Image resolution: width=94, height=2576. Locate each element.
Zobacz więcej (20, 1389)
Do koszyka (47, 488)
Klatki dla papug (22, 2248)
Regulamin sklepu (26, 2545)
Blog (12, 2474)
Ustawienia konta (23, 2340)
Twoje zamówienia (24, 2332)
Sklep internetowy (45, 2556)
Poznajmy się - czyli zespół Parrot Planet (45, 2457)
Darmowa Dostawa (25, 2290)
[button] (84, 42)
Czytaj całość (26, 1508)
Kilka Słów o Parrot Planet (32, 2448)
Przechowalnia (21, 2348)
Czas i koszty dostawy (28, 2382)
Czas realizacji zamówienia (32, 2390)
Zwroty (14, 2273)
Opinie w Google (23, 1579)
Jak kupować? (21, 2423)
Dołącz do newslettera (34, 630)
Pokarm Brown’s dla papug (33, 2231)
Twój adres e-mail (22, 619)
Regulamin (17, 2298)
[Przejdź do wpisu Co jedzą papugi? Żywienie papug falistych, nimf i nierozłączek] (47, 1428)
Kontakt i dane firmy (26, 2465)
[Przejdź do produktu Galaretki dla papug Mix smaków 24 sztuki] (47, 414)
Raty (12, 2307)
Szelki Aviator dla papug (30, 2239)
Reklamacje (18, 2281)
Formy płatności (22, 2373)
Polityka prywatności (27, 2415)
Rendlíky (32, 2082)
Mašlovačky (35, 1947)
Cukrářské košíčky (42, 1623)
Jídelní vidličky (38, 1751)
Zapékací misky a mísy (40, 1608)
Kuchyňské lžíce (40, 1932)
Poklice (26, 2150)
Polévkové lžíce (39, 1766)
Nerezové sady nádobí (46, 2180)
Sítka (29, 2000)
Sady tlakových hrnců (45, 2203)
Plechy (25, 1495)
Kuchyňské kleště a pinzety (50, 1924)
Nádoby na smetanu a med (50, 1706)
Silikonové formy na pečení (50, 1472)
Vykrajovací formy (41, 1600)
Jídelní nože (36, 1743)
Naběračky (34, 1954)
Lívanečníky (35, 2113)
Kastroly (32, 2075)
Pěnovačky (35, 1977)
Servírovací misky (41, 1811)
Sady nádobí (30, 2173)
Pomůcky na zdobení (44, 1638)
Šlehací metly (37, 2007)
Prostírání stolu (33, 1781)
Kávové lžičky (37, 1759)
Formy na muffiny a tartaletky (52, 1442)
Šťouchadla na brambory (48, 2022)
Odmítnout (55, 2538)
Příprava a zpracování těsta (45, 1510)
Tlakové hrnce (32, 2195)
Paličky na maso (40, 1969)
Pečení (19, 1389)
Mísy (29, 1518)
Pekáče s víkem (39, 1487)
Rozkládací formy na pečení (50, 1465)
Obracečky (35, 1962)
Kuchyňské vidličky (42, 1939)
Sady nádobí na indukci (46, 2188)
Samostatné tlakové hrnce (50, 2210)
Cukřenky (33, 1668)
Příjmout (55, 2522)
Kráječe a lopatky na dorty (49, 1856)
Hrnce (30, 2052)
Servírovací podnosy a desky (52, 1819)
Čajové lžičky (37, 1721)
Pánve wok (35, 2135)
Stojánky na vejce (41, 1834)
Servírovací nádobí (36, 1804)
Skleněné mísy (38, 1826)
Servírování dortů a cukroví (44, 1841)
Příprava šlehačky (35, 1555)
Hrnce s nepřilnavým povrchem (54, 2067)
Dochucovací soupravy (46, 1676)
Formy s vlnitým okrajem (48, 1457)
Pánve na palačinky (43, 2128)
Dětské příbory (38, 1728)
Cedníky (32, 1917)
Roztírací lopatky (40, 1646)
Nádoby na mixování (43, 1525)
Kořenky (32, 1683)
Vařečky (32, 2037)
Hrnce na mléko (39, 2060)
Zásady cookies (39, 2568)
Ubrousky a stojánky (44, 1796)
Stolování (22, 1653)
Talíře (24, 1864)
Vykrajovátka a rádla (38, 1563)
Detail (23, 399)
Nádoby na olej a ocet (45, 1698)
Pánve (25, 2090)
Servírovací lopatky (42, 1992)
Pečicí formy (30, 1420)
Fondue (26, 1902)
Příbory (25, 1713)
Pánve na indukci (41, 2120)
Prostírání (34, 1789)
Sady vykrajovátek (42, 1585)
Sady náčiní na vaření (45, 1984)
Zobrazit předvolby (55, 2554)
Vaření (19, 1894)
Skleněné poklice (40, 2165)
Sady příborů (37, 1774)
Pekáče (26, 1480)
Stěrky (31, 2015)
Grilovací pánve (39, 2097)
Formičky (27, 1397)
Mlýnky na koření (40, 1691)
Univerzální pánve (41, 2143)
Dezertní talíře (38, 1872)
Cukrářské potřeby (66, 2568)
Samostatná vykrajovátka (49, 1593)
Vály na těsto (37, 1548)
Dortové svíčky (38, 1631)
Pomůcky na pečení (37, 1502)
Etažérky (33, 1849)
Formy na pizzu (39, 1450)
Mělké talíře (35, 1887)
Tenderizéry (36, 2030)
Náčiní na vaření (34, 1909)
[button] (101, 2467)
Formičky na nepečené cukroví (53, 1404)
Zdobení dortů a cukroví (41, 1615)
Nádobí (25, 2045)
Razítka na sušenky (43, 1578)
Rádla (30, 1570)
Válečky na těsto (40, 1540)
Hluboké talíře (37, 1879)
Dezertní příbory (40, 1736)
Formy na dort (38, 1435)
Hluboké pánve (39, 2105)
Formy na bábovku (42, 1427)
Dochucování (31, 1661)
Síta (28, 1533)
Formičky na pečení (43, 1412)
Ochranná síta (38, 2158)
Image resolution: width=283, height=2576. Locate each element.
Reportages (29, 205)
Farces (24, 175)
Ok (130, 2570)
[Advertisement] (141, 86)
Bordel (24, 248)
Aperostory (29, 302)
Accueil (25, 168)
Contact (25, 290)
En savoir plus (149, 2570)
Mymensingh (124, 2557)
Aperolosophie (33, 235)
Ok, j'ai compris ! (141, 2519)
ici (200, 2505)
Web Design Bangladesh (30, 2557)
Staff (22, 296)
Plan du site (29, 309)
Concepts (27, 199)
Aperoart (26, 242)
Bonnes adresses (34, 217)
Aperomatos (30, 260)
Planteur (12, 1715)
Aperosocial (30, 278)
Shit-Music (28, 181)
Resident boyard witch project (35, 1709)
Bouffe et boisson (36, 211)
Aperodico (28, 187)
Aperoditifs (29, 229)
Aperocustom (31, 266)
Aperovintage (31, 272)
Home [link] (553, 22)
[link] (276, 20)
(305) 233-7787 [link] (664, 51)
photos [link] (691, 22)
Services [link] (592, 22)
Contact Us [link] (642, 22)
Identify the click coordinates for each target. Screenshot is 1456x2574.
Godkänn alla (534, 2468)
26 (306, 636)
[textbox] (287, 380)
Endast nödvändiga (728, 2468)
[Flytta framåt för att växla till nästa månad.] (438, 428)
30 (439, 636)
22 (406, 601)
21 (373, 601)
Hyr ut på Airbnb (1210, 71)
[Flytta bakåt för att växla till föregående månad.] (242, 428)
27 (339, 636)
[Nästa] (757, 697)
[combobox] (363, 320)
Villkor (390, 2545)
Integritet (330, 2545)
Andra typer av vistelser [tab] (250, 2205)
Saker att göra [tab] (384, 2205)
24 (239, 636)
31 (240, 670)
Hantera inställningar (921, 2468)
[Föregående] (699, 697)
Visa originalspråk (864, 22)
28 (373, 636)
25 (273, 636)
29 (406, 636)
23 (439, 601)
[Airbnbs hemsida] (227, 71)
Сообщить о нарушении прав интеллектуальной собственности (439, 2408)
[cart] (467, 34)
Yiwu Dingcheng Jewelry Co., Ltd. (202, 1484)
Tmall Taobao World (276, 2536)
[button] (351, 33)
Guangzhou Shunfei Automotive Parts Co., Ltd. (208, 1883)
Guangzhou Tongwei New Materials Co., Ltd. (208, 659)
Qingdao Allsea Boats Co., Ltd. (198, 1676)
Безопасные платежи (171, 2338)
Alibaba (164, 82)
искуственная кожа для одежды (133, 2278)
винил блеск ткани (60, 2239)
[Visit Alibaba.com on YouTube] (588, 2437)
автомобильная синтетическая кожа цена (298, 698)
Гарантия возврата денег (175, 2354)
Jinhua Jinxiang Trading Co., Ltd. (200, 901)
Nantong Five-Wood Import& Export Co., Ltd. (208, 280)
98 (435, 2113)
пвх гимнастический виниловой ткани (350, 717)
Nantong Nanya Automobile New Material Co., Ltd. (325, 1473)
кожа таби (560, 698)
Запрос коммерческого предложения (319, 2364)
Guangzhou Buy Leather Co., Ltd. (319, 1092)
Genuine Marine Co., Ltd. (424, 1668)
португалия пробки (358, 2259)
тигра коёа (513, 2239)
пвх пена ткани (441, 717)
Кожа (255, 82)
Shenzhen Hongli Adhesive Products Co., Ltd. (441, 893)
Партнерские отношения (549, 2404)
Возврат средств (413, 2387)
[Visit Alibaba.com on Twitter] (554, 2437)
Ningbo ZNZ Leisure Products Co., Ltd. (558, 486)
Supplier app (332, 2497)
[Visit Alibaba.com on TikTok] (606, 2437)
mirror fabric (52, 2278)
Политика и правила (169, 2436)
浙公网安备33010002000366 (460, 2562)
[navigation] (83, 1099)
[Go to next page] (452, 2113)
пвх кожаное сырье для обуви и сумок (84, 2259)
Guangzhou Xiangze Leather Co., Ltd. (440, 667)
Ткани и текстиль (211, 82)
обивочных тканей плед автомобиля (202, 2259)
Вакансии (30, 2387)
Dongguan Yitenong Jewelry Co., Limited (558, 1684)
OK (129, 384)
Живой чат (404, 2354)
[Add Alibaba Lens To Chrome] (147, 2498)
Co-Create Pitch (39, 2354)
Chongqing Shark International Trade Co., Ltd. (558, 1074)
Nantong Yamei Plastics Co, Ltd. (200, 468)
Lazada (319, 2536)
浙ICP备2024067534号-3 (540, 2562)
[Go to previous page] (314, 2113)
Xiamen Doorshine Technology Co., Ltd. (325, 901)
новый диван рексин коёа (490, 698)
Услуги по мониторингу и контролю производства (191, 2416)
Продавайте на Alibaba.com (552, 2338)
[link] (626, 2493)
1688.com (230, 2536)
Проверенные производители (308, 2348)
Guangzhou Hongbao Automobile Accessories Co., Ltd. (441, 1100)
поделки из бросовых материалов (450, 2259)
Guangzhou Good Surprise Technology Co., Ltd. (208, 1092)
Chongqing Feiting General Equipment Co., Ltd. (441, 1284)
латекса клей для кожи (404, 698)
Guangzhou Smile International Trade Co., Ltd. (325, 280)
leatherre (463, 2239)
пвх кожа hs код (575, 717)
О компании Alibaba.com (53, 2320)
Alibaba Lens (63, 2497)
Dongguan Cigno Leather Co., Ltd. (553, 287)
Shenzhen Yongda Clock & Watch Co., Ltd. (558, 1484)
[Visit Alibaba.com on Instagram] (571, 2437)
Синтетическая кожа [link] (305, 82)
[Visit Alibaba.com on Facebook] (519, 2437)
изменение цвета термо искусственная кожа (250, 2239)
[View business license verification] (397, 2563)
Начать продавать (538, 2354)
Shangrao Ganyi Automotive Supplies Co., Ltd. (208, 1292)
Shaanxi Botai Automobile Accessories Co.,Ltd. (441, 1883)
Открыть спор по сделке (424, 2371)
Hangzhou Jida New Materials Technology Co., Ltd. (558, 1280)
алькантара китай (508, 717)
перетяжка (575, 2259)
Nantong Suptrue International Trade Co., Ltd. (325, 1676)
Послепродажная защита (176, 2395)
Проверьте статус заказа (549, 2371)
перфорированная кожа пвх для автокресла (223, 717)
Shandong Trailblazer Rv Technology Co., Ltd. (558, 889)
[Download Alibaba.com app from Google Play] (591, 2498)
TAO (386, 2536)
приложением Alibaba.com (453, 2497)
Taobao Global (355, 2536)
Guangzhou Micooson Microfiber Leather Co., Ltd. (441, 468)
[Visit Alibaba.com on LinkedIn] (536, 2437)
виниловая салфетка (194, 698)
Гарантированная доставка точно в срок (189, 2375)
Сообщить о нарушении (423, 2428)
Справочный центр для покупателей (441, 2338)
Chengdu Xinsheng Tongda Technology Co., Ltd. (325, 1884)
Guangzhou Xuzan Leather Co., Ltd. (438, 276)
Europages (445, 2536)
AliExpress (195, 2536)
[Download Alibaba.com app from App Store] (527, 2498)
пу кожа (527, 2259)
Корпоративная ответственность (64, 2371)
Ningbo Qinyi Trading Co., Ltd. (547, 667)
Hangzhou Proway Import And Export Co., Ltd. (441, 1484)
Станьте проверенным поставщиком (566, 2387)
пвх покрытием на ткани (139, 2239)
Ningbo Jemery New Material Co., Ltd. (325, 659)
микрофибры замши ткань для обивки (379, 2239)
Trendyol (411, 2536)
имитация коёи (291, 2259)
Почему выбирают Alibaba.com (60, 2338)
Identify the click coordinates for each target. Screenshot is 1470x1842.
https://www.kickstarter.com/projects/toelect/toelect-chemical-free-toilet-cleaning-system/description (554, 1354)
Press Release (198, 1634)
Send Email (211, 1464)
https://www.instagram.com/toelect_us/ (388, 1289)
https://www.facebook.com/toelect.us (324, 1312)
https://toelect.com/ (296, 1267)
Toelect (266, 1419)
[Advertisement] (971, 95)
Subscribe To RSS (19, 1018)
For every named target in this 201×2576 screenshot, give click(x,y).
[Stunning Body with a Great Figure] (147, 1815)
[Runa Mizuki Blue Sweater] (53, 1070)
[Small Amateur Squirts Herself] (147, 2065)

• EXERCISE DETAILS
Could you reproduce exactly the lines of the entries above, from the one with "[combobox] (363, 320)" through the one with "Yiwu Dingcheng Jewelry Co., Ltd. (202, 1484)", and nothing else?

• EXERCISE RESPONSE
[combobox] (363, 320)
Villkor (390, 2545)
Integritet (330, 2545)
Andra typer av vistelser [tab] (250, 2205)
Saker att göra [tab] (384, 2205)
24 (239, 636)
31 (240, 670)
Hantera inställningar (921, 2468)
[Föregående] (699, 697)
Visa originalspråk (864, 22)
28 (373, 636)
25 (273, 636)
29 (406, 636)
23 (439, 601)
[Airbnbs hemsida] (227, 71)
Сообщить о нарушении прав интеллектуальной собственности (439, 2408)
[cart] (467, 34)
Yiwu Dingcheng Jewelry Co., Ltd. (202, 1484)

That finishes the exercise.